Task material: Begin

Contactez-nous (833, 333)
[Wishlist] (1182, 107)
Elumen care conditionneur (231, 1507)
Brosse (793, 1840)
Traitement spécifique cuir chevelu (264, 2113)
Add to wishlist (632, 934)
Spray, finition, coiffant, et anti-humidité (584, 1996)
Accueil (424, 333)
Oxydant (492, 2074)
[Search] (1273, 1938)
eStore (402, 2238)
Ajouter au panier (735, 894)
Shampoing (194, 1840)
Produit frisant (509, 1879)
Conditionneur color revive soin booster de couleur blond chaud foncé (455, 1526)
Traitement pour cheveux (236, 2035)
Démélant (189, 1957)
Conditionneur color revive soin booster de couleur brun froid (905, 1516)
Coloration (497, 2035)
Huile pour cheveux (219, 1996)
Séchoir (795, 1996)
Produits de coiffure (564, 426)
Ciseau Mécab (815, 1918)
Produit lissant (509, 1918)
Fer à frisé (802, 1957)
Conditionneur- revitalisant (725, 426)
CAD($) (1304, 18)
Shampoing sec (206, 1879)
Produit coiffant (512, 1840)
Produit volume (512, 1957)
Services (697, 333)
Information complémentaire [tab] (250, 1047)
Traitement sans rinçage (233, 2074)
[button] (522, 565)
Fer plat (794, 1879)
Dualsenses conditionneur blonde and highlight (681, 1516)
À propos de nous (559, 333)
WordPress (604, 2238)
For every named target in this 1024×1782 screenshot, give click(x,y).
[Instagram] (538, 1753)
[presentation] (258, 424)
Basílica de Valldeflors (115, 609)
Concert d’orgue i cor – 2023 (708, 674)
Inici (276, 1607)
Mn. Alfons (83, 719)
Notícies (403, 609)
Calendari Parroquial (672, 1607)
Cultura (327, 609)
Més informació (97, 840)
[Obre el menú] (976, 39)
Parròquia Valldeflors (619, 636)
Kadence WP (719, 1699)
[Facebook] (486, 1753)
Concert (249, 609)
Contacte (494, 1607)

Task material: End

§ Your objective
Starting at the line with "Produit frisant (509, 1879)", restate every line word for word through the end of the listing above.

§ Exercise response
Produit frisant (509, 1879)
Conditionneur color revive soin booster de couleur blond chaud foncé (455, 1526)
Traitement pour cheveux (236, 2035)
Démélant (189, 1957)
Conditionneur color revive soin booster de couleur brun froid (905, 1516)
Coloration (497, 2035)
Huile pour cheveux (219, 1996)
Séchoir (795, 1996)
Produits de coiffure (564, 426)
Ciseau Mécab (815, 1918)
Produit lissant (509, 1918)
Fer à frisé (802, 1957)
Conditionneur- revitalisant (725, 426)
CAD($) (1304, 18)
Shampoing sec (206, 1879)
Produit coiffant (512, 1840)
Produit volume (512, 1957)
Services (697, 333)
Information complémentaire [tab] (250, 1047)
Traitement sans rinçage (233, 2074)
[button] (522, 565)
Fer plat (794, 1879)
Dualsenses conditionneur blonde and highlight (681, 1516)
À propos de nous (559, 333)
WordPress (604, 2238)
For every named target in this 1024×1782 screenshot, give click(x,y).
[Instagram] (538, 1753)
[presentation] (258, 424)
Basílica de Valldeflors (115, 609)
Concert d’orgue i cor – 2023 (708, 674)
Inici (276, 1607)
Mn. Alfons (83, 719)
Notícies (403, 609)
Calendari Parroquial (672, 1607)
Cultura (327, 609)
Més informació (97, 840)
[Obre el menú] (976, 39)
Parròquia Valldeflors (619, 636)
Kadence WP (719, 1699)
[Facebook] (486, 1753)
Concert (249, 609)
Contacte (494, 1607)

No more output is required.